Wo es um „queere Klimagerechtigkeit“ geht, darf Luisa Neubrauer natürlich nicht fehlen. Sie hat sich zum Kirchentag in Hannover bereits angekündigt.

Auch jene, die noch nicht so bewandert sind in christlichen Regenbogenwissenschaften müssen keine Angst haben, sie werden umfassend in feministische und queere Theologie eingeführt in Workshops und Podien wie „Queersensible Arbeit mit Konfirmand:innen“, die Basics lernt man hingegen im Workshop „Queer Theology“.  Die gendersensible Gestaltung von Gottesdiensten und Kirchenräumen kann bei „Queering kirchliche Räume und Gemeinden“ oder bei „Queere, feministische, gendersensible Liturgie“ lernen. Auch die Kleinsten werden dabei nicht verschont und können „Queere Tiere auf der Arche“ kennenlernen, von den nicht einmal Noah wusste. Im Workshop „Von Schnabeltieren und genderqueeren Heiligen“ lässt sich die Geschlechtervielfalt der Bibel erkunden. Auf dem Podium „Celebrating pride and diversity“ kann man gemeinsam gegen Rassismus, Anti-Queerness und Populismus kämpfen, im Mitmachforum „Die Lücke in der Geschlechtergerechtigkeit überwinden“.
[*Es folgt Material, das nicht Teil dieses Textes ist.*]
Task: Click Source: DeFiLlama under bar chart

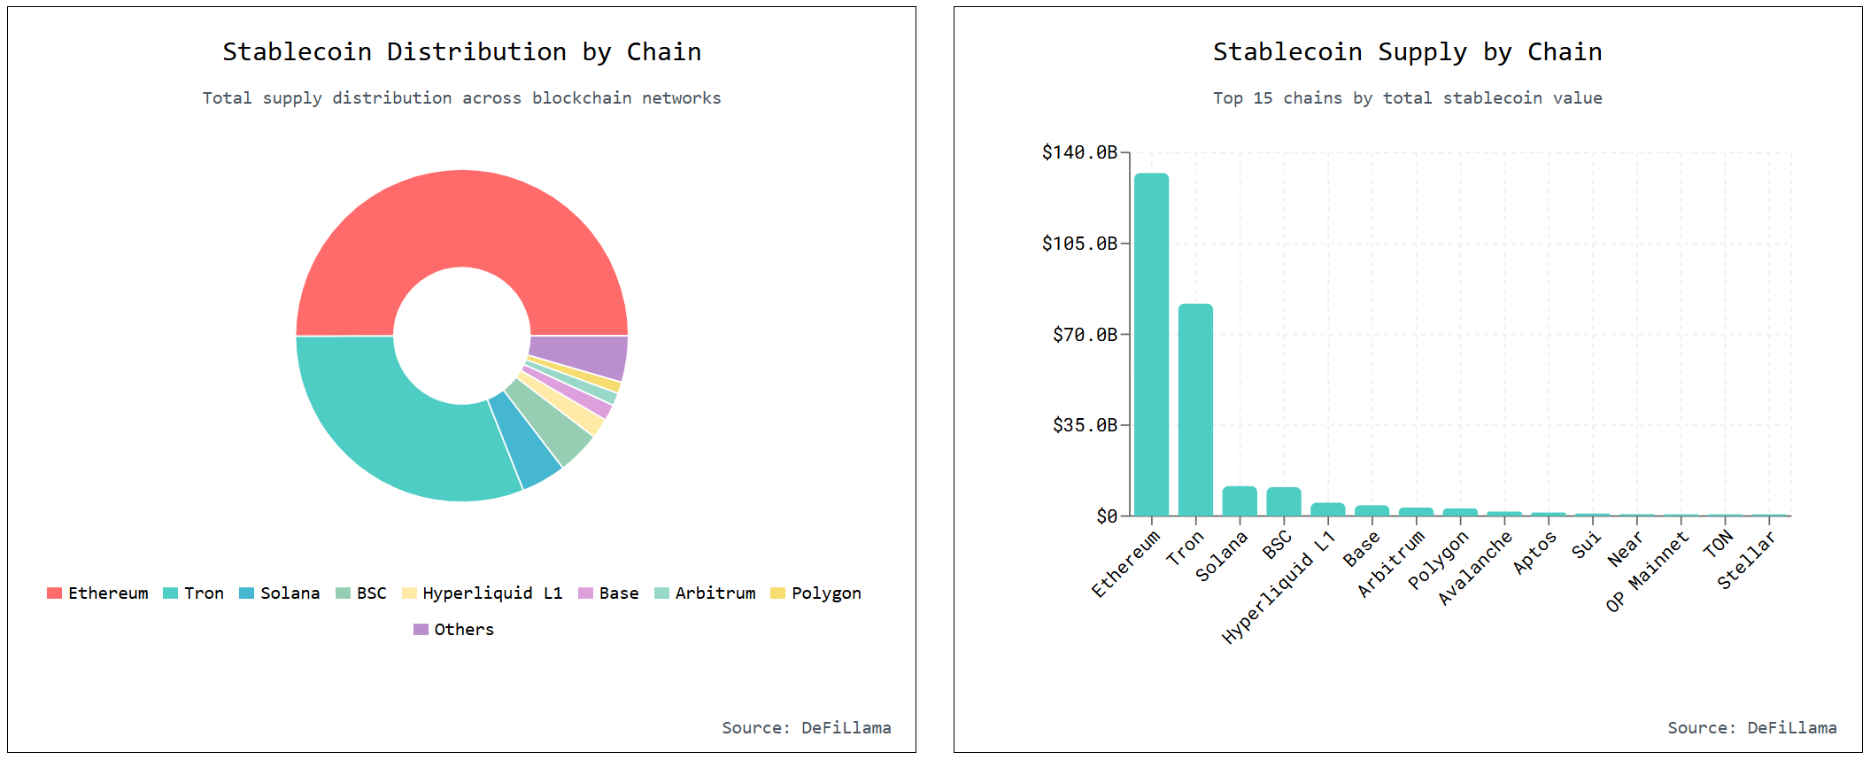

Die Damen Feministinnen laden zum eigenen FLINTA*-Frühstücksgottesdient für Frauen, Lesben, intersexuelle, nicht-binärem trans und agender Personen, bei „My Body My Choice“ wird der Zugang zu „sicherer Abtreibung“ erörtert. „Für eine sexpositive Kirche“ setzt Frau sich im Workshop „Safe Space – Frauen* sprechen über Sexualität“ und die richtigen „empowernden Worte“ lernt Frau in der „Queer-feministischen Schreibwerkstatt“. Der Workshop „Queer in der Klimakrise“ findet dann den Übergang in das weitere existenzielle Evangeliumsthema für engagierte Christen: Die Klimakrise.

Auf dem Hauptpodium „Nach uns die Sintflut?! Nicht mit uns!“ hat dann auch die ehemalige Ethikratsvorsitzenden Alena Buyx nach der Corona-Krise eine Anschlussverwendung jetzt als Expertin für globale Klimagerechtigkeit gefunden. Bei der „Planetary Health Diet“ wird der zukunftsfähige Wandel in Ernährung und Landwirtschaft erörtert, andere Podien beschäftige sich mit „Klimagerecht – ressourcengerecht“, „Klimapolitik zwischen Technik und Genügsamkeit“ oder „Visionen für die Stadt von morgen“. Man ist aber auch derart stolz auf die eigene nachhaltige Planung, dass man auch den „Rundgang über die umweltfreundliche Großveranstaltung“ als Blick hinter die Kulissen anbietet oder man geht gleich zur Panikausstellung „Heißzeit: der Klimafieber-Zeitstrahl“. In welchem NGO Jesus denn nun Mitglied wäre, wird sicher auf dem Kirchentag in Hannover durch sachkundige „Expert*innen“ geklärt werden können, nicht aber, ob er sich unter den Teilnehmern befinden wird.